На тесовый рундук одного из новых, чистеньких и нарядно выглядевших изб вышли Ермак и Кольцо. В теплых медвежьих шубах, в трехгранных остяцких шапках с наушниками и в меховых валенках они не чувствовали стужи, точно карауливший их появление на улицу дедко-Мороз, только шутя наскочил, налетел на них, ущипнул за щеки, за нос, запушил бороды своей белой пудрой, кинул, играя, алый румянец в лицо.
— Ишь, денек-то выдался, что твой хрусталь!.. Не померзли бы наши молодцы на озере, Иваныч, — опасливо произнес Ермак, теплее кутаясь в медвежью шубу.
— Ништо… Прорубь вырублена еще с намеднясь… Стало долго им не проканителиться там… Тольки сети закинуть, Тимофеич… Небось, не помрут… Полушубки на них да валенки — ин до шестого пота, гляди, прошибет. А без рыбки нельзя. Давишняя вся, ин, вышла. Не мясом же кормиться. Пост ведь ноне у нас. До стреляной дичины, што литовцы приволокли, не дотронутся ребята наши… Нет, уж ты им не перечь, пущай рыбки наловят… О другом я речь поведу, атаман. Дозволь слово молвить, неожиданно перебил самого себя есаул Кольцо.
— Говори, Иваныч, сам ведаешь, как я речи твои ценю. Ум хорошо — два лучше.
— Не скажу, а спрошу тебя, Василь Тимофеич, когда же ладишь посольство к царю послать? Два месяца, ин, скоро как Искер мы взяли, отстроились, вишь, маленько, новых данников под ясак привели, а ты, гляди, еще о том московский народ не уведомил и послов к государю не заслал…
Гляди, худо бы от того не было, атаман… Не помыслили бы православные, что не для них, а про себя юрт сибирский покорил славный Ермак, — тревожно глядя в лицо атамана заключил свою речь Кольцо.
Задумался Ермак. Потупил очи в землю. Умную речь молвил седой есаул.
И впрямь следует послать посольство. Ведь для того и шел он сюда с горстью удальцов, для того и усеял трупами поганых сибирские степи, для того и пожертвовал многими жизнями своих друзей, чтобы сослужить службу народу русскому, царю православному. И вот сослужена служба. Добыта Сибирь.
Отчего же ныне сомнения и опаска берут эту смелую душу, эту бесшабашную, удалую голову?

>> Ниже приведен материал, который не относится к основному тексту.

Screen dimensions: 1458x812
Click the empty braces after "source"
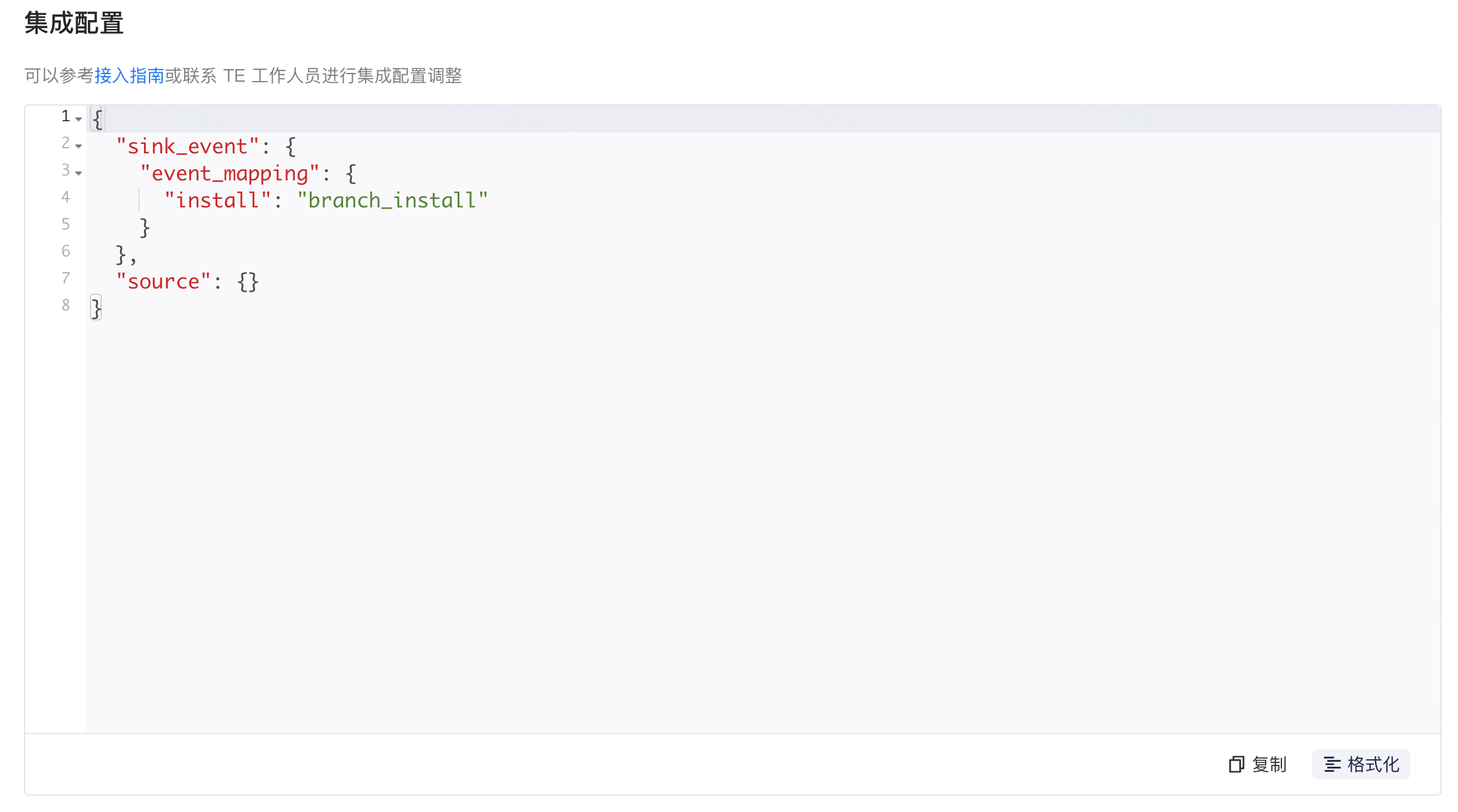tap(248, 282)
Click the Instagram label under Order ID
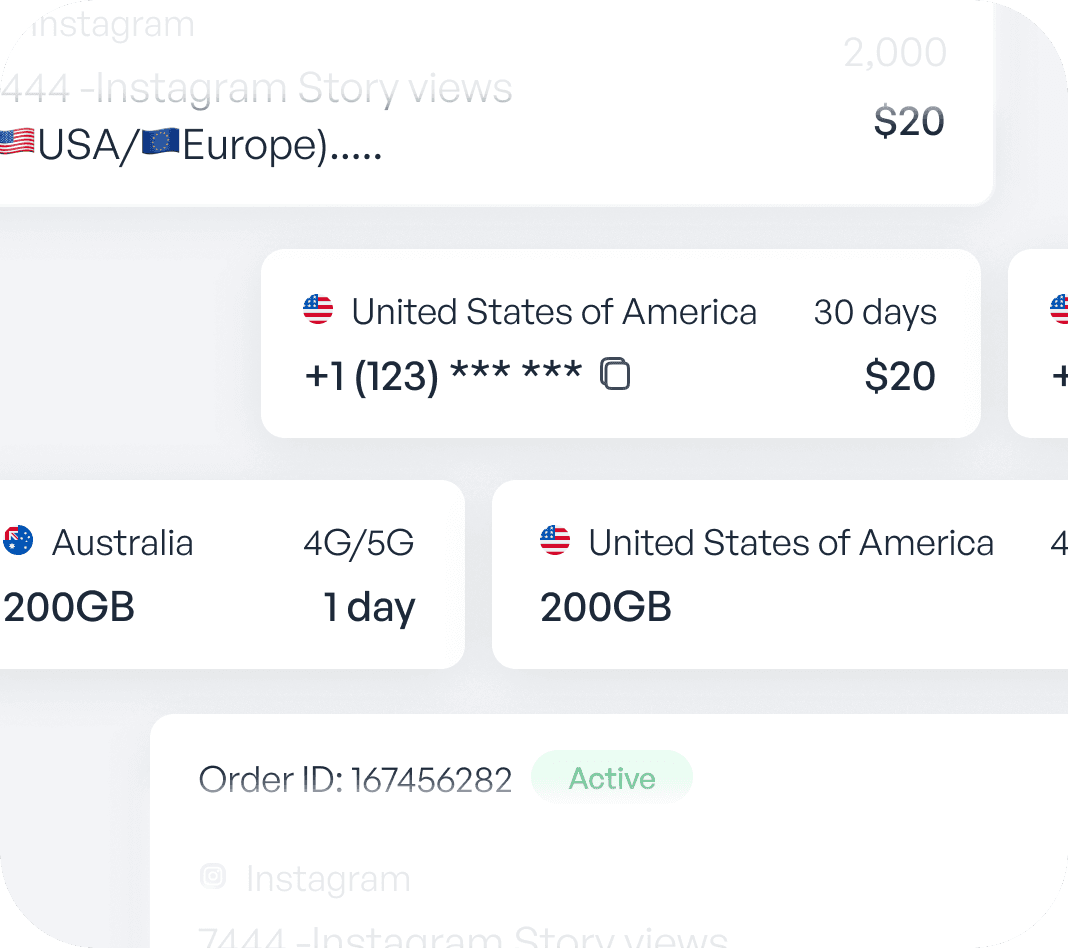 (328, 879)
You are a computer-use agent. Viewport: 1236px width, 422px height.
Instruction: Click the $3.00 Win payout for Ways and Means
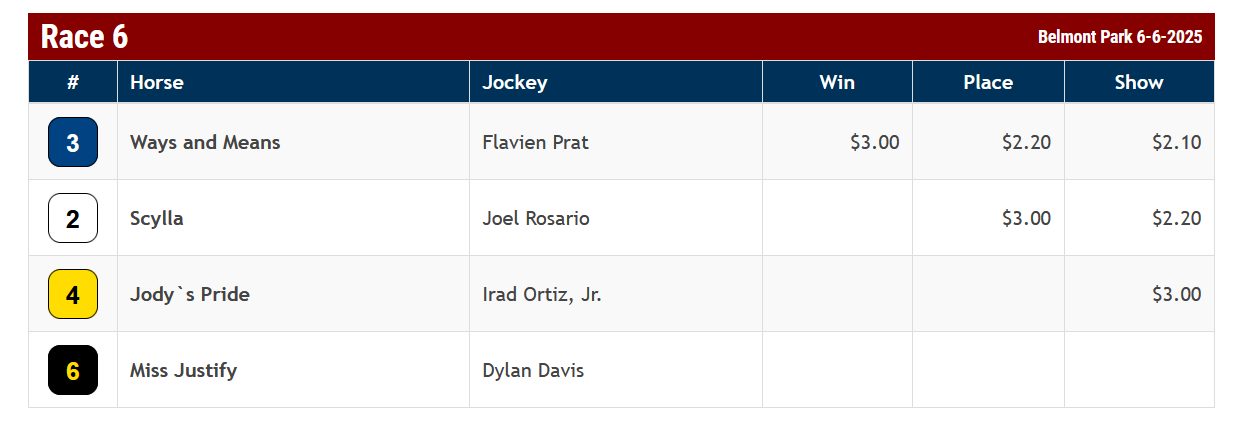pyautogui.click(x=875, y=142)
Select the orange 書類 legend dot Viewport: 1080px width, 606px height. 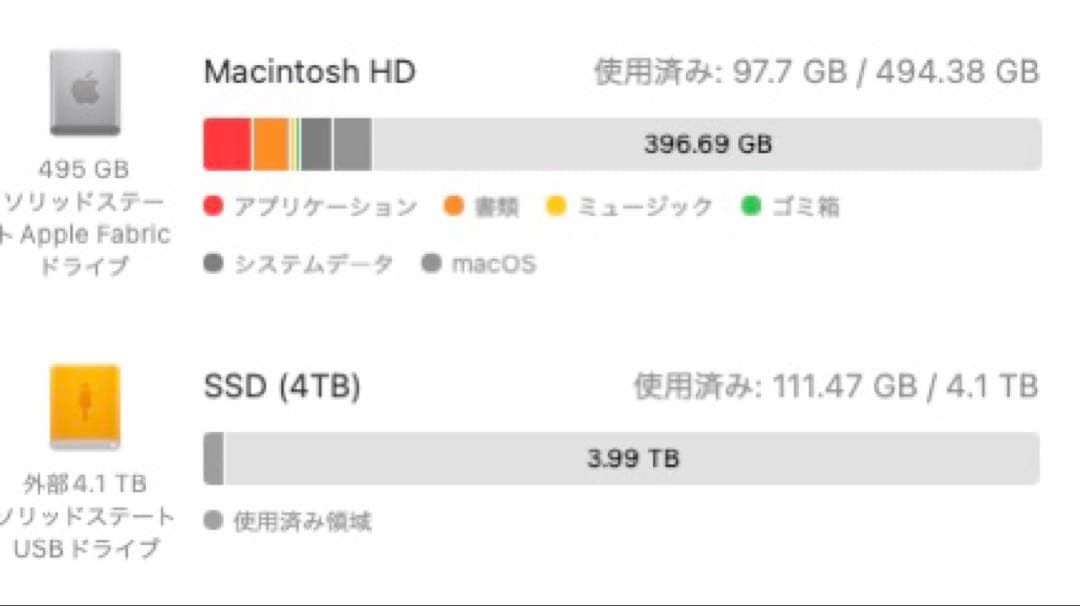453,206
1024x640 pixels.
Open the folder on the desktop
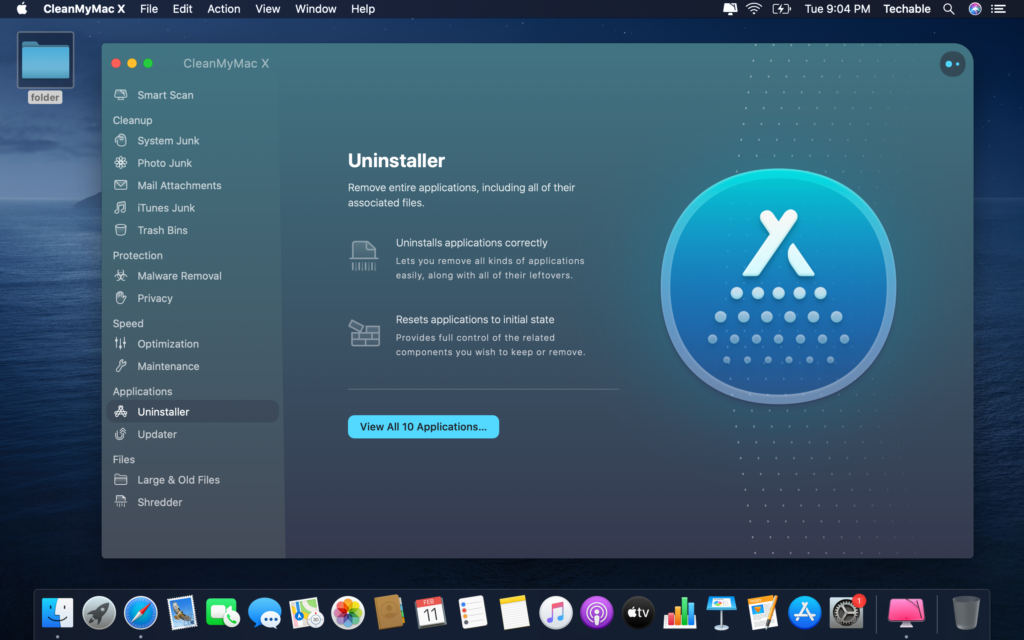pyautogui.click(x=45, y=61)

— Слушай, Иваныч, друг мой верный, што я тебе молвлю, — произнес Ермак. — Истинную правду сказал ты: снарядить посольство надоть, как вскроются реки… Да кого послать с посольством?.. Кто знает, кто ведает мысли царя Ивана?.. Дар-то он примет, когда ударят послы челом царством Сибирским, а самих-то послов, чего доброго, в цепи закует, в темницу бросит, а там лютым пыткам да казни всенародной предаст… Небось, помнит царь дела наши прежние… Нешто могу я удальцов моих обречь на гибель такую?.. Сам пойду — не вернусь, кому поручу дружину свою, Искер покоренный?.. Знобит мое сердце, как подумаю, что дела своего победного сам не доведу до конца… А то бы, видит Бог, самолично пошел бы на Москву бить царю челом царством Сибирским.